Chapitre 1
La traversée, que l’on nomme aussi « processus de deuil », exige des efforts à nul autre pareil. Efforts de vivre malgré la perte, l’absence et le manque, de s’activer en dépit d’une immense fatigue, de résister à la tentation de s’isoler et d’exprimer son chagrin à un entourage souvent démuni.
Parce que la mort est incontournable, qu’elle signe un aller sans retour et nous ramène à notre propre finitude, nous nous retrouvons soudainement sans mots, sans véritables repères. Dans un couple, l’imminence de la mort de l’un fait appel au courage de vivre de l’autre ; à la toute fin, il ne fera plus qu’un devant la séparation ultime. Si le mourant doit s’abandonner à sa trajectoire, le survivant se sent, pour sa part, abandonné dans un pays étranger. La grande rupture se vivra intimement avec la conjointe ou le conjoint, avec les enfants, un frère, une sœur ou encore avec un ami significatif, mais plus que tout, l’imminence de la mort met en scène la dissolution de notre propre vie.

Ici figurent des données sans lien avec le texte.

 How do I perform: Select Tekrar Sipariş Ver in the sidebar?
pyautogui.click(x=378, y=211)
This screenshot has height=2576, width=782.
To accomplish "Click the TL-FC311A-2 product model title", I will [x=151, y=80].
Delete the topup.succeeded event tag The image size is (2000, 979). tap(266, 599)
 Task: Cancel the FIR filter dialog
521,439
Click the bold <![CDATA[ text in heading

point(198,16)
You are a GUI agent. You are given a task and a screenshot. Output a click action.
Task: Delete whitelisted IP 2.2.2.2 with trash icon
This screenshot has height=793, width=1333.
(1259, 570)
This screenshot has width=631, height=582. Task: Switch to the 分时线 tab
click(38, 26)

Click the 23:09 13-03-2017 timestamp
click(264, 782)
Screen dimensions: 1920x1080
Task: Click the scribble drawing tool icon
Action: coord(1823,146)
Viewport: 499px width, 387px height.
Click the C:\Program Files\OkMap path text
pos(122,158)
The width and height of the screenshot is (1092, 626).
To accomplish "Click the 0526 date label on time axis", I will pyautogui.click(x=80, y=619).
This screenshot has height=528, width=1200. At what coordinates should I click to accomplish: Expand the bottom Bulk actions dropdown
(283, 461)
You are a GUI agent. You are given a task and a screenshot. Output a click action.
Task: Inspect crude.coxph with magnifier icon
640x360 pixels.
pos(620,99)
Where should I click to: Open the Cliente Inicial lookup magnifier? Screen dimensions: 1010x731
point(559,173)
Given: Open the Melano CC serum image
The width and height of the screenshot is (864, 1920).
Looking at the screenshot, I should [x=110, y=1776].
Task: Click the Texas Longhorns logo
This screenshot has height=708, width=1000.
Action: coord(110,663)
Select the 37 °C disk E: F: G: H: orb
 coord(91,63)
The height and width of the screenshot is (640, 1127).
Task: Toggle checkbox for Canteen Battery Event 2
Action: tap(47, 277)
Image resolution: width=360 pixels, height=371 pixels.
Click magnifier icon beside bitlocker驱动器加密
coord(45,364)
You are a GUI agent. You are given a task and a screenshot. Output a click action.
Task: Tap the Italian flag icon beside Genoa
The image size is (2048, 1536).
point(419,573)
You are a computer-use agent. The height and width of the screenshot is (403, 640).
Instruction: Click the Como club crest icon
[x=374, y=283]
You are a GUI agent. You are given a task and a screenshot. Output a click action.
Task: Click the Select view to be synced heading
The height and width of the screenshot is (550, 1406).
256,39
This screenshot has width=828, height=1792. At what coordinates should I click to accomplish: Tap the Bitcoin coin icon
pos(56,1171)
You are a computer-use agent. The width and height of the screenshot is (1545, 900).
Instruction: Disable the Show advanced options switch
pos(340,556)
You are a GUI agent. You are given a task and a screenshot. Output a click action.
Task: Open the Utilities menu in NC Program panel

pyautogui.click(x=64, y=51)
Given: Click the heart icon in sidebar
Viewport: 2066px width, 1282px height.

La mort est une énigme qui se définit le plus souvent à la lumière d’expériences individuelles. Dite universelle, elle est pourtant unique dans la façon de la conceptualiser, de la vivre ou de l’accompagner. Voilà pourquoi elle constitue un sujet inépuisable. Les phénomènes relationnels qui l’entourent en font tantôt une hypothèse, une entité, un spectre, une faucheuse, une menace, une cruelle épreuve, tantôt au contraire, une délivrance proportionnelle aux souffrances qui l’ont précédée.
Mes propos s’inspirent de l’observation clinique et s’appuient sur des auteurs intéressés par la psychologie du deuil et du mourir, par l’aptitude à aimer et à supporter la perte, à vivre en relation et à se retrouver seul, par la capacité, enfin, à voir en la vie et en la mort un enlacement suprême. La réflexion sur l’essence de la vie et le sens de la mort ouvre la voie à l’introspection et à des prises de conscience qui nous avaient échappé. Ainsi, les psychologues aident-ils à découvrir un sens à l’épreuve, les philosophes, à approfondir l’art de vivre jusqu’à la mort, les écrivains, à dérouler la pensée, les mourants, à libérer notre amour devant leur envol, alors que les endeuillés s’appliquent à essuyer leur visage mouillé de chagrin.
Entrons ensemble dans la profondeur des mots qui nous seront offerts par les penseurs de la vie, de l’amour, de la mort et de la perte. Creusons leurs réflexions jusqu’à ce qu’elles nous éclairent de leur vive lumière.
L’épreuve du deuil nous pousse vers des rencontres inespérées, des lectures apaisantes, un moment de bien-être, un tableau bouleversant, une musique pénétrante. Parce que nous sommes des êtres de relation, la quête d’épanouissement, l’ouverture à de nouvelles connaissances autant que le souci du travail bien fait demeurent pour la plupart des valeurs fondamentales, même en temps de deuil. Malgré la souffrance, nous continuons d’explorer les avenues de croissance et les occasions d’accueil et d’accompagnement, nous cherchons à croître en humanité.
Le privilège de connaître un être lumineux
Certaines rencontres m’ont personnellement transformée et m’ont davantage sensibilisée au potentiel humain. Connaissez-vous des gens qui vous ont aidé à élargir vos talents, à réaliser vos projets ? Je vous présente Christiane Singer, une femme d’exception qui a beaucoup écrit, une noble comtesse morte trop tôt, une sage qui, même invisible, distille toujours son souffle de vie. C’est mon amie française et consœur psychologue, Marie de Hennezel, qui nous a d’abord mises en contact alors que je présidais et coordonnais un colloque sur le deuil. J’étais à la recherche d’une conférencière pouvant nous entretenir sur l’impact de la mort d’un être cher. Christiane Singer a répondu favorablement à notre invitation. Je l’ai donc accueillie à Montréal, en 2004. J’ai été conquise dès la première rencontre. Cette femme se démarquait par sa chaleur humaine, son sourire, son ouverture, son élégance, son discours. Elle venait de loin ! Son paysage intérieur avait quelque chose de céleste, d’artistique, de rayonnant.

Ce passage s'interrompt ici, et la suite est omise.